LAST DAYS IN VIETNAM
Rory Kennedy’s father, Robert F. Kennedy, campaigned for the presidency on an anti-Vietnam War stance – but that war dragged on for six years after his assassination in 1968, and its protracted, desperate final days are chronicled in this documentary by the Emmy-nominated director-producer (“Ethel”).
CUT BANK
Liam Hemsworth, Billy Bob Thornton, John Malkovich and Bruce Dern are among the cast members in Matt Shakman’s thriller, a piece of black humor about a get-rich-quick scheme gone wrong in a tiny and frigid Montana town. (Sounds like something fans of the “Fargo” miniseries would like.)
TWO FACES OF JANUARY
“Drive” screenwriter Hossein Amini makes his directorial debut with an adaptation of a novel by Patricia Highsmith, starring Viggo Mortensen and Kirsten Dunst as an American couple vacationing in Greece and Oscar Isaac as an impoverished tour guide.
BATTERED BASTARDS OF BASEBALL
Can’t watch the Dodgers because you don’t have Time Warner Cable? Then check out the antics of the Portland Mavericks, the freewheeling, rule-bending, thoroughly unconventional minor league team run by Kurt Russell’s father Bing in the early 1970s.
STARRED UP
Some early festival viewers have said you need subtitles to understand some of the thick British dialects in David Mackenzie’s dark prison drama – but everybody agreed that it is unflinching, brutal and memorable.
MY NAME IS SALT
Most people may not think of salt as something that has to be farmed, but that’s what families do in desert salt plains in India, extracting salt crystals from the earth for eight months out of every year. Director Farida Pacha follows one family in a cinema verite documentary.
MAN FROM RENO
Partly in Japanese and partly in English, Dave Boyle’s neo-noir thriller finds a Japanese mystery novelist embroiled in a real-life mystery in San Francisco.
LOVE IS STRANGE
Director Ira Sachs won praise for his 2012 drama “Keep the Lights On,” and he’s followed it up with a drama starring John Lithgow and Alfred Molina as a gay couple forced to live apart after they marry. A good companion piece: the LAFF documentary “Limited Partnership,” about one of the first gay marriages.
EVOLUTION OF A CRIMINAL
This documentary delves into a 1997 armed robbery that sent a former honor student to prison in Houston. But its point-of-view is unique, because director Darius Clark Monroe was the crime’s mastermind, and he uses the film to examine his own culpability.
OF HORSES AND MEN
Iceland’s entry in the Oscar foreign-language competition last year, “Of Horses and Men” is a visually stunning, strangely funny and occasionally disturbing look at a world in which the animals are sometimes more human than the people. It is like nothing you’ve seen before.
STRAY DOG
Director Debra Granik won praise (and put Jennifer Lawrence on the map) with her 2010 drama “Winter’s Bone,” but this character study of a biker and Vietnam vet is her first documentary.
LAKE LOS ANGELES
In a festival heavy with movies set in or inspired by Los Angeles and Southern California, “Littlerock” director Mike Ott is represented by the final installment in his acclaimed “Antelope Valley trilogy” – a drama about two young immigrants in the California desert.
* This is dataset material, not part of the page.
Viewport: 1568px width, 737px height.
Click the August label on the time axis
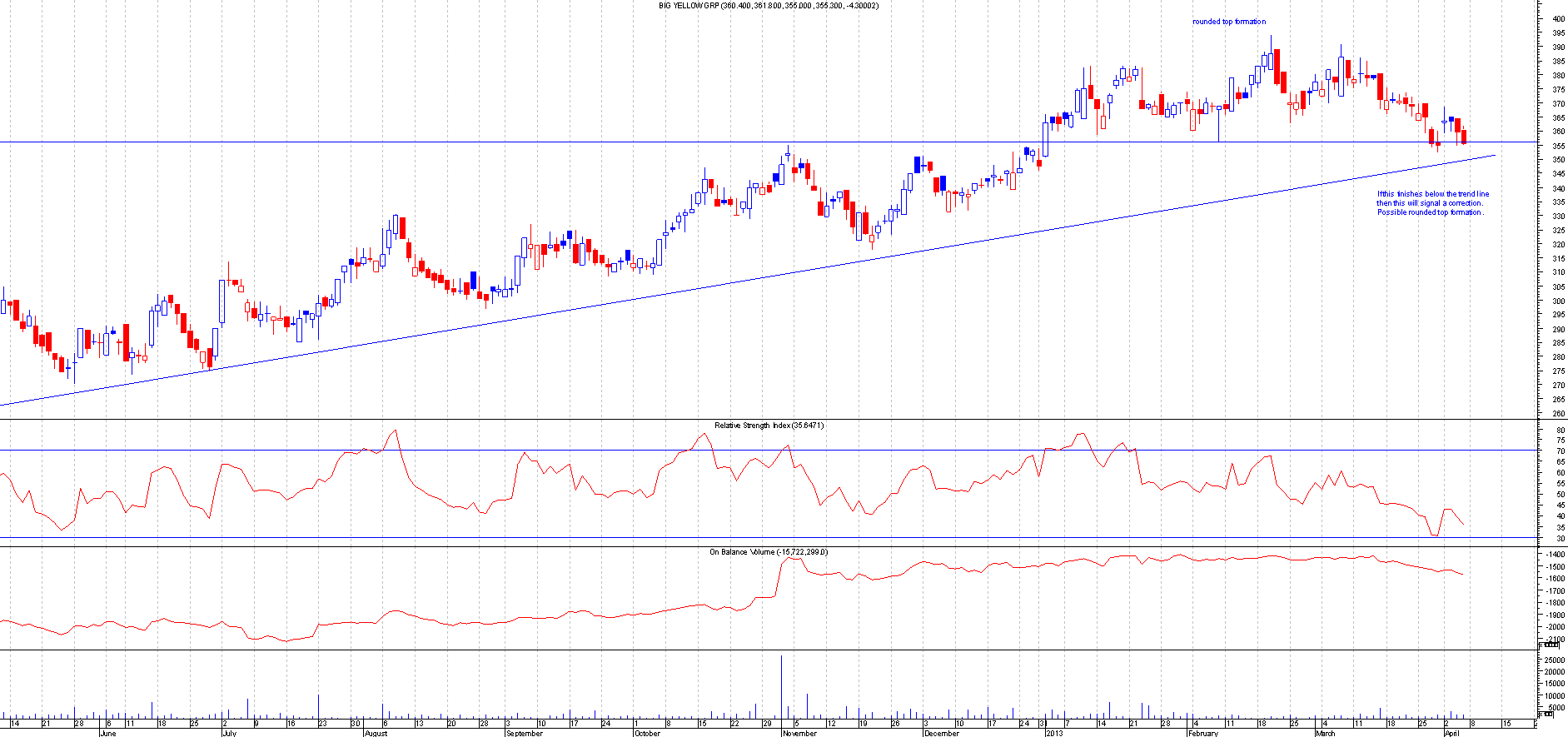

I AM BIG BIRD: THE CARROLL SPINNEY STORY
This is the second recent documentary to chronicle the puppeteer behind a much-loved Sesame Street character, after “Being Elmo: A Puppeteer’s Journey” (whose subject ran into legal problems around the time the movie was released). Drawing from extensive home video footage shot by the man behind Big Bird and Oscar the Grouch, Dave LaMattina and Chad Walker follow a performer who’s having a hard time putting down the bird suit and stepping into retirement.
BILLY MIZE AND THE BAKERSFIELD SOUND
The LAFF program is filled with movies about music, from Clint Eastwood’s “Jersey Boys” and John Ridley’s “Jimi: All Is By My Side” to a documentary about jazz musician Frank Morgan to an in-depth look at the videos for Beyonce’s last album. But there’s something particularly intriguing about William J. Saunders’ look at a man instrumental in the creation of the raw, exciting sound that helped transform country music.